WHAT YOU NEED TO DO: Needed from the data below: every line from the one with "Task: Click the gear" up to and including the one with "Click the TOTAL VOLUME label", repeated exactly and with nothing else.

GIVEN INFORMATION:
*** Block opens ***

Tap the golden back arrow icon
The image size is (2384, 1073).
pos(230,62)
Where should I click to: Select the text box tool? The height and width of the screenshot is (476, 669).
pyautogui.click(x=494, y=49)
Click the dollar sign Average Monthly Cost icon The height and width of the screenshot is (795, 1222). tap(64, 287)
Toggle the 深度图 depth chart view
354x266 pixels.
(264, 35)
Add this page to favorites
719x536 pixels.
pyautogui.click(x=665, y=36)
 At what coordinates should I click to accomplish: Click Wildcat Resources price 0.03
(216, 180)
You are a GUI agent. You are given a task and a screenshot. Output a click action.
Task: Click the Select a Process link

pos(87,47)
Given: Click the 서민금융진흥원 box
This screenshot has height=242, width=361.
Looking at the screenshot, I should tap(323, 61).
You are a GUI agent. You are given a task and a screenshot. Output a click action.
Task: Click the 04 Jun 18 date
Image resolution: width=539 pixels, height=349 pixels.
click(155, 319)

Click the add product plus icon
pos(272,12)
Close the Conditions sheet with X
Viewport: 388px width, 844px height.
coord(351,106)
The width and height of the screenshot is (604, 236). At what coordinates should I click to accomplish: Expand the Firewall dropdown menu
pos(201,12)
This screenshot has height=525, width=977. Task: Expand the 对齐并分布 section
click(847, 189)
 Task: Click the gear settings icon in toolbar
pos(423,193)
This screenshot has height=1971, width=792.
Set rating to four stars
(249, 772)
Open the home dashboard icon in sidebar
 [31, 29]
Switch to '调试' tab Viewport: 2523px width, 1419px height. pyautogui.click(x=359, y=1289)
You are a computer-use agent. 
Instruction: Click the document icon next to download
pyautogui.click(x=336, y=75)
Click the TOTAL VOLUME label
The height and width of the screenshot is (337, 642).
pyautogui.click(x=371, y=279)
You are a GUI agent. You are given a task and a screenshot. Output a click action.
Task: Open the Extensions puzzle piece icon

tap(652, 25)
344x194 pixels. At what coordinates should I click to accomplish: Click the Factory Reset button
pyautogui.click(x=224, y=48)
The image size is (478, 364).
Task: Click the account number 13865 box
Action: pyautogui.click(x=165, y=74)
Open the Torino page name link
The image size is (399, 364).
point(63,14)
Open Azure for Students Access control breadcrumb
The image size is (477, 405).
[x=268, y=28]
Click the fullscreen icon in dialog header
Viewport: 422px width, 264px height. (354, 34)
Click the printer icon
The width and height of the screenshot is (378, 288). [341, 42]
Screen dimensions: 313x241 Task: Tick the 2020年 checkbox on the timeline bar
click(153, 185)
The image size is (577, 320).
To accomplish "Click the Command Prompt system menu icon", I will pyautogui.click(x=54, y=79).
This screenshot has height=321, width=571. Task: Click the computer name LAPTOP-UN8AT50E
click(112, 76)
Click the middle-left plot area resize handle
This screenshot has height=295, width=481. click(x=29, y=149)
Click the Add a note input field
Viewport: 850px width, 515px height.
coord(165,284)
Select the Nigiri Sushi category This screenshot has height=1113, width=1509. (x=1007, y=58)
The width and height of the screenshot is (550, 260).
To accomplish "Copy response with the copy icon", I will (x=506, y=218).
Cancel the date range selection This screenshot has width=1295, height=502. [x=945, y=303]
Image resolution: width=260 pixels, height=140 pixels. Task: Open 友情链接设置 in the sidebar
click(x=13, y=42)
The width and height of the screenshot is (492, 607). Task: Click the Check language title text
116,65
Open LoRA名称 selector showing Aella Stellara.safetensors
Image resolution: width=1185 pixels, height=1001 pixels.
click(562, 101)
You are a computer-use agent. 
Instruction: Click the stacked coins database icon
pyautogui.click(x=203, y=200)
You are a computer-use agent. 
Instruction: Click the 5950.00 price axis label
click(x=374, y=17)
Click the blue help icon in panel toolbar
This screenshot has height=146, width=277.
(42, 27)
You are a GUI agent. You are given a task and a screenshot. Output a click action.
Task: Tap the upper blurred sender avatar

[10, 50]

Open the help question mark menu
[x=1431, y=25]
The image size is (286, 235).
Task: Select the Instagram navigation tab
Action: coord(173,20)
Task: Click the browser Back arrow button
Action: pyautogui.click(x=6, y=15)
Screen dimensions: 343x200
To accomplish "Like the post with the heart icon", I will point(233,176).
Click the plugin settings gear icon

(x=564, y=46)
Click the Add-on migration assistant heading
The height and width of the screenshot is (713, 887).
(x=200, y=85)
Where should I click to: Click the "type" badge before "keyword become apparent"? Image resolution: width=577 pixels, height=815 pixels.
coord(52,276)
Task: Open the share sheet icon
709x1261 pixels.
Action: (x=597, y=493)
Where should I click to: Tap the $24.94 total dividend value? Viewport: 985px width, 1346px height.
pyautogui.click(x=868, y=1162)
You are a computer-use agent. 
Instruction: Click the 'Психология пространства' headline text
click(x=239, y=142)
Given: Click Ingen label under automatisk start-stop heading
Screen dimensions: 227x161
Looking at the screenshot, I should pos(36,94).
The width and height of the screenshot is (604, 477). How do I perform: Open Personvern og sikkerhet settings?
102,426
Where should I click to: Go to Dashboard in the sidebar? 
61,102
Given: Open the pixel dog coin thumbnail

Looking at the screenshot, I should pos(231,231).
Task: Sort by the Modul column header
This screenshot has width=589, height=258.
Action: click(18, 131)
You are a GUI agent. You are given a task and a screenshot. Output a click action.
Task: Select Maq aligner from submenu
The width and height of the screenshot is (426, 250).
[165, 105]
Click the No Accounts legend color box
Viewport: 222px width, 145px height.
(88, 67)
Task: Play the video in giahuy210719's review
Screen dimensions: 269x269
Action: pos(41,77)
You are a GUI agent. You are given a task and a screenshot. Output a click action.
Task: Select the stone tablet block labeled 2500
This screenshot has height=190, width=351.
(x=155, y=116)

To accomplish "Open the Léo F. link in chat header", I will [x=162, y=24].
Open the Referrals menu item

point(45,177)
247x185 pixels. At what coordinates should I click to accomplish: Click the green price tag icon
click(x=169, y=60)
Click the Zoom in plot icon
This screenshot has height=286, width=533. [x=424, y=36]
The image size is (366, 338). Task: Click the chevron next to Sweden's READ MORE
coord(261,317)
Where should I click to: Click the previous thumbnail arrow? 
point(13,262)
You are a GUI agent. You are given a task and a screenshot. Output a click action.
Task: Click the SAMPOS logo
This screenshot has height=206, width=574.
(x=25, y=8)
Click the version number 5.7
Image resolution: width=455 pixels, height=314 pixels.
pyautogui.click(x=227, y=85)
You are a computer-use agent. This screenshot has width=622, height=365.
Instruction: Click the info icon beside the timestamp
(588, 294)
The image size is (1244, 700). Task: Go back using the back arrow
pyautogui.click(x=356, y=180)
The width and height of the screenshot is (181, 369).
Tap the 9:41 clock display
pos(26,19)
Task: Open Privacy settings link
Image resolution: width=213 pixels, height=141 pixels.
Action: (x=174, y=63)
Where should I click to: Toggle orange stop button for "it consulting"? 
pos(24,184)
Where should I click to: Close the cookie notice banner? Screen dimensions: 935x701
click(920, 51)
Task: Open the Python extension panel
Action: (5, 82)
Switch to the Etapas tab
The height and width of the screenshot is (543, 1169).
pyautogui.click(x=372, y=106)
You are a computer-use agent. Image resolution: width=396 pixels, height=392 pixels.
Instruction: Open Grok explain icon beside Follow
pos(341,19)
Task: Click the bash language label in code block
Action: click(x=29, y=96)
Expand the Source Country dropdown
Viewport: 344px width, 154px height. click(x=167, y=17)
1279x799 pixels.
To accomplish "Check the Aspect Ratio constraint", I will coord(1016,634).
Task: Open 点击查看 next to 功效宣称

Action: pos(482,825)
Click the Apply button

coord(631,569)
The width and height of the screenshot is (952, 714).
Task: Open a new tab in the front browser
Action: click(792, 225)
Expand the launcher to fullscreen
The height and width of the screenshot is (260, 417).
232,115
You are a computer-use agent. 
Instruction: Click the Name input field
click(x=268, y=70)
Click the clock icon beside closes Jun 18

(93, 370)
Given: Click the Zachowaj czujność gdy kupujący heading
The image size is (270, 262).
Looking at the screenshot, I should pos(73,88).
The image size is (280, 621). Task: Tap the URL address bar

*** Block closes ***

COMPLETED TASK:
 Task: Click the gear settings icon in toolbar
pos(423,193)
This screenshot has height=1971, width=792.
Set rating to four stars
(249, 772)
Open the home dashboard icon in sidebar
 [31, 29]
Switch to '调试' tab Viewport: 2523px width, 1419px height. pyautogui.click(x=359, y=1289)
You are a computer-use agent. 
Instruction: Click the document icon next to download
pyautogui.click(x=336, y=75)
Click the TOTAL VOLUME label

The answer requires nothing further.